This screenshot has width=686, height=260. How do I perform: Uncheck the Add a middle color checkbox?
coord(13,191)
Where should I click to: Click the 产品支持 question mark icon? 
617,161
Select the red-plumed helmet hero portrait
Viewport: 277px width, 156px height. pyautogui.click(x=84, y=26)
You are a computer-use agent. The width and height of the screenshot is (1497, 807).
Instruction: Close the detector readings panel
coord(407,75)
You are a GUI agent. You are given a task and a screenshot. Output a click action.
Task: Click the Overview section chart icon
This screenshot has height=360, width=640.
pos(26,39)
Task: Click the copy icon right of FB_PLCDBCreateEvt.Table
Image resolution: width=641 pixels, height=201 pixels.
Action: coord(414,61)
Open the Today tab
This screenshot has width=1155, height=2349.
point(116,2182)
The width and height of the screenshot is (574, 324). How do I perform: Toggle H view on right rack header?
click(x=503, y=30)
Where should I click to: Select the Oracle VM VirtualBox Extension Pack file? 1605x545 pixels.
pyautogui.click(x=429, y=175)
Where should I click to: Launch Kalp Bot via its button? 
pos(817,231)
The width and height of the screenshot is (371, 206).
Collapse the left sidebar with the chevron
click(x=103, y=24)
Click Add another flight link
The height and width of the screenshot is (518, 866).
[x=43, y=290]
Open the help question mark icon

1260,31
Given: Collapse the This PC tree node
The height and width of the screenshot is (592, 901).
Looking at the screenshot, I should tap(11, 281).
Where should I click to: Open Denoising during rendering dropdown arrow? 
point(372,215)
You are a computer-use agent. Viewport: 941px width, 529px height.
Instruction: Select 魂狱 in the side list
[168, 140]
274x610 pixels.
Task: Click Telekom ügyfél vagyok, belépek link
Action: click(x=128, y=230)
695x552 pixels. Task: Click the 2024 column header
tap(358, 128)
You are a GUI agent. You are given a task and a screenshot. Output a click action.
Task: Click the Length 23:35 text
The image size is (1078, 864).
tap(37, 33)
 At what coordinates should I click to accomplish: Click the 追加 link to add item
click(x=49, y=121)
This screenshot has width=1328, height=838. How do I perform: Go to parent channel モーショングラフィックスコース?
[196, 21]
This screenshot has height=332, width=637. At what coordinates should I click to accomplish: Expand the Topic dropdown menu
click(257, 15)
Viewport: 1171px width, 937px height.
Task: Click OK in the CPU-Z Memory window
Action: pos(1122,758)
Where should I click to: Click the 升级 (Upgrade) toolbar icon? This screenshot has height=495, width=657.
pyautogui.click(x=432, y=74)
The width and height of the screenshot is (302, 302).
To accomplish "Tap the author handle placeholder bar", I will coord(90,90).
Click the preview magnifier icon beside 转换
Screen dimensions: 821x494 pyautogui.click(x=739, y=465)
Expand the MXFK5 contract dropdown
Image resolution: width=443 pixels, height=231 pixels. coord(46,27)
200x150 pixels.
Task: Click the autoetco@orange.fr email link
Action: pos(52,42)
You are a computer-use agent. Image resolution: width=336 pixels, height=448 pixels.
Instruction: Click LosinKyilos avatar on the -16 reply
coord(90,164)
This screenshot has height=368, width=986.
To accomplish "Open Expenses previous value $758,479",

Activity: The answer is the line with "Click the preview magnifier icon beside 转换" plus every line after it to the last line of the entries above, copied exactly and with no other lines.

Answer to the problem:
Click the preview magnifier icon beside 转换
Screen dimensions: 821x494 pyautogui.click(x=739, y=465)
Expand the MXFK5 contract dropdown
Image resolution: width=443 pixels, height=231 pixels. coord(46,27)
200x150 pixels.
Task: Click the autoetco@orange.fr email link
Action: pos(52,42)
You are a computer-use agent. Image resolution: width=336 pixels, height=448 pixels.
Instruction: Click LosinKyilos avatar on the -16 reply
coord(90,164)
This screenshot has height=368, width=986.
To accomplish "Open Expenses previous value $758,479",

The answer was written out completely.